As members of the Rare Collective®, we have the privilege of working with industry and its stakeholders to understand hundreds of rare disorders. Our support often begins years before clinical studies, continues through regulatory review, and ultimately yields meaningful new treatments. From this experience, we offer insights to help guide the next ten years of orphan drug development.

By every measure, research into rare, serious and genetic diseases is generating promising new treatments where none existed. The Orphan Drug Act of 1983 – and parallel policies around the world – sparked researchers to apply science to tasks that were too-often ignored. Success can be quantified many ways:

  • The growing number of approved therapies for rare disorders
  • The even higher volume of orphan drug designations
  • Surging investment in rare disease research, and
  • Novel collaborations spanning patient organizations, academia, governments and industry.

The impact on patients, families, physicians and society cannot be measured by numbers alone.
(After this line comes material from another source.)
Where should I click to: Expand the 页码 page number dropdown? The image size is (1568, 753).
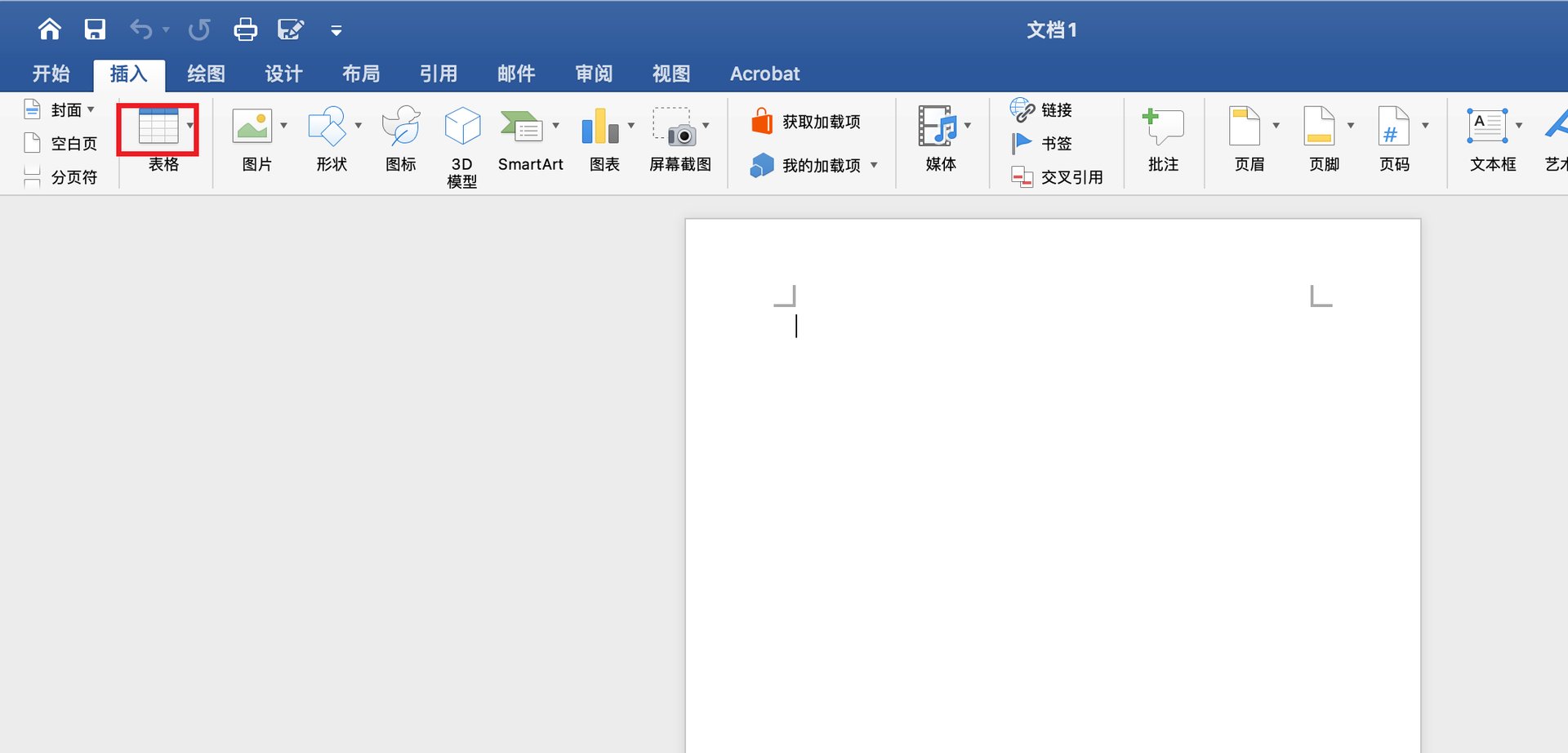(x=1426, y=126)
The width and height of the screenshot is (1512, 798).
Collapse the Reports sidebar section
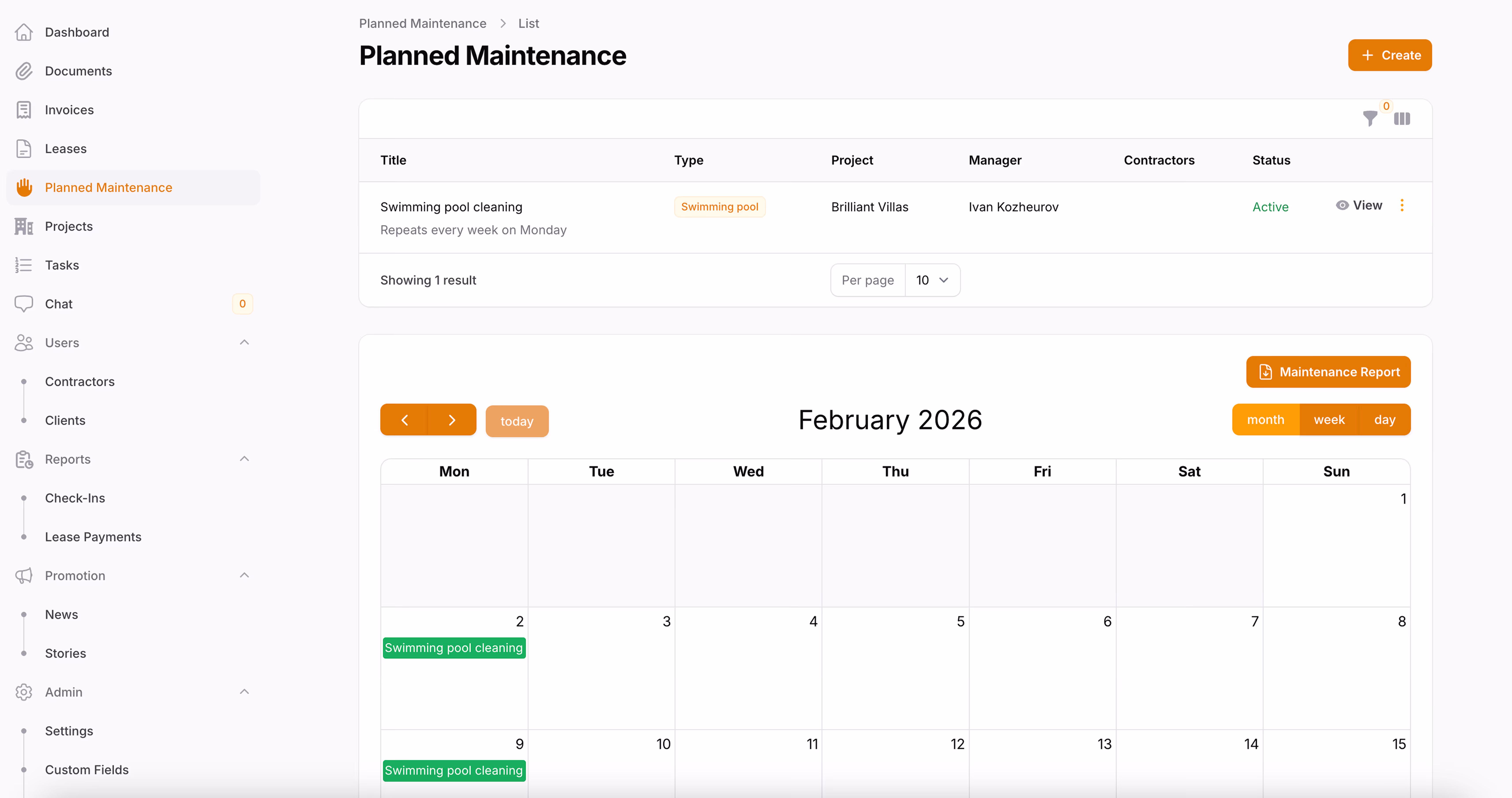tap(244, 459)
Earlier this month, the rare disease community celebrated the 20th anniversary of the first person dosed with Aldurazyme® (laronidase) to arrest many of the devastating complications of mucopolysaccharidosis I (MPS I). Today, Ryan Dant is a college graduate with a bright future in sports marketing who is preparing to celebrate his 30th birthday, a far different outcome from the prognosis shared by his physicians decades ago. Fueled by hope for his son and other families affected with rare disorders, Mark Dant continues to advocate as chairman of the board of the EveryLife Foundation for Rare Diseases.

Ryan is just one of thousands of people helped by enzyme replacement therapies (ERT) for serious and rare genetic disorders. Most recently, people living with MPS VII in the United States also gained access to an approved ERT. Other researchers are building on this foundation by investigating gene-based therapies designed to address unmet medical needs, such as complications of these disorders within the central nervous system (CNS).

Elizabeth Neufeld, one of the researchers involved in early research of MPS, described these waves of innovation in a book chapter published in 2006: It took nearly three decades to progress from the concept of enzyme replacement to commercial development of a treatment for Gaucher disease, and an additional decade to develop treatments for MPS I, Fabry disease, Pompe disease, MPS VI and MPS II. The list continues to grow with MPS VII and CLN2 Batten disease.

She noted, “Much of that delay was time needed for understanding the basic science underlying receptor-mediated endocytosis and trafficking of these enzymes. Perhaps this holds a lesson for other forms of therapy that are currently under development, such as gene therapy or stem cell therapy.”

While personalized medicine and genetic therapies hold tremendous promise for orphan-drug development, many fundamental challenges remain:

  • How do we meet the needs of more rare disease communities? According to Global Genes, 95% of rare diseases do not have a single drug treatment approved by the FDA, and more than half of all rare diseases do not have a disease-specific advocacy group.
  • How can we translate a deeper knowledge of diseases – and their underlying genetic mechanisms – into meaningful treatments?
  • How can we build a more complete and common understanding of genetics across audiences, especially when research is advancing so quickly?
  • How can we identify patients and make diagnoses earlier? How can we support newborn screening as a proven, valuable method of doing so?
  • How do we apply insights across diseases – both rare and common – to benefit more patients?
  • How do we help patients and families prepare for transitions made possible by treatment – from living more independently to looking for colleges to building careers, managing finances and starting families?
  • How do we ensure that all patients have access to care and treatment, regardless of health plan, or socio-economic background?

Thankfully, many talented researchers, advocates, policy makers, companies and investors around the world are committed to meeting these challenges, in close partnership with patients and families whose voices have never been more powerful.

One such voice is Jana Monaco (pictured to the right). Mother to Stephen and Caroline, two children living with Isovaleric Acidemia with secondary carnitine deficiency, Jana has been on the frontlines of advocacy for improved newborn screening requirements. Her family’s story is a representation of the improved outcomes that are possible with newborn screening and early treatment intervention. We are inspired by the efforts of families such as the Monacos and so many others in research, industry, and government who are changing the lives of people living with rare diseases.

For the Rare Collective, it’s a privilege to contribute to this effort. Together we share a goal of making more birthdays possible for the millions of people worldwide diagnosed with devastating and rare genetic diseases. We approach the next eleven years with hope, drive, and gratitude for a global community united by a common cause.